Question

For a satellite to be in a circular orbit 590 km above the surface of the earth, what is the orbital speed

Answer 1

Given,

The height of the circular orbit from the surface of the earth = 590 kilometres

To find,

The orbital speed of the given satellite.

Solution,

We can easily solve this mathematical problem by using the following mathematical formula.

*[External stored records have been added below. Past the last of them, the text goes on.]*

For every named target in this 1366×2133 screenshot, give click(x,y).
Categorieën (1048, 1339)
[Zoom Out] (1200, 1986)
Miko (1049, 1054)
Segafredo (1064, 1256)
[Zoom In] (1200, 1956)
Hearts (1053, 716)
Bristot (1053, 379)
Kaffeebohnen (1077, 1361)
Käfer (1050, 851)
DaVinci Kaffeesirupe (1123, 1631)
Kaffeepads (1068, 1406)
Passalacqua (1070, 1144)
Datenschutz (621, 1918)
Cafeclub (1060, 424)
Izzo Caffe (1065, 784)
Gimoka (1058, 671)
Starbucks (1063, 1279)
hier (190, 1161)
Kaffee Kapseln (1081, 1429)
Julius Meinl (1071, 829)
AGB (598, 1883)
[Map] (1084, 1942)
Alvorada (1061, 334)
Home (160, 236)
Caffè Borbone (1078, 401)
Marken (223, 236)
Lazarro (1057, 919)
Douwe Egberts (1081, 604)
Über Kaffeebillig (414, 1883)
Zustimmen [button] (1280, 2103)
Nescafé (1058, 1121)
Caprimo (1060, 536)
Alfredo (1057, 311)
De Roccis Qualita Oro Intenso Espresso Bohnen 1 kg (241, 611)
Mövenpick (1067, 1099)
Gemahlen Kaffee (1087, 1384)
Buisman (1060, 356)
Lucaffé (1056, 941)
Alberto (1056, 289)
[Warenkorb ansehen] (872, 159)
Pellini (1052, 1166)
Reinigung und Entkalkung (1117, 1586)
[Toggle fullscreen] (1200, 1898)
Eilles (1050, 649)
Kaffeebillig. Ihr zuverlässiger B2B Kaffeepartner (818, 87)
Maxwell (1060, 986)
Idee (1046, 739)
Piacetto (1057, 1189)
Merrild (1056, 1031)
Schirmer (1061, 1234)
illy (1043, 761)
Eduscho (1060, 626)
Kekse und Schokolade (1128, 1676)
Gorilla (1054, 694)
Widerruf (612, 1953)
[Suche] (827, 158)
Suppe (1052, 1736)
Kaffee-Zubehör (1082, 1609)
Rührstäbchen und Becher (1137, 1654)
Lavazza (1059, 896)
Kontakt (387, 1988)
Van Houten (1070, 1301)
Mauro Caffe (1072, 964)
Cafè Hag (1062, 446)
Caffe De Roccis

The speed of the orbital will be,

v = ✓(GM/R)

Here,

v = orbital velocity

G = Gravitational constant

M = Mass of the earth

R = Radius of the orbital = Radius of the earth + Height of the satellite from the surface of the earth.

Now, from the known values we get that,

G = (6.67×10-¹¹) m³kg-¹s-²

M = (5.97×10²⁴) kg

Radius of earth = 6371 kilometres

R = (6371+590) = 6961 kilometres = 6961000 metres = 6.961×10⁶ metres

Orbital velocity = ✓(6.67×10-¹¹×5.97×10²⁴)/6.691×10⁶

=✓(6.67×5.97×10¹³)/(6.691×10⁶)

= ✓(5.95×10⁷)

= ✓59500000

= 7713.62 m/s

Hence, the orbital velocity is 7713.62 m/s.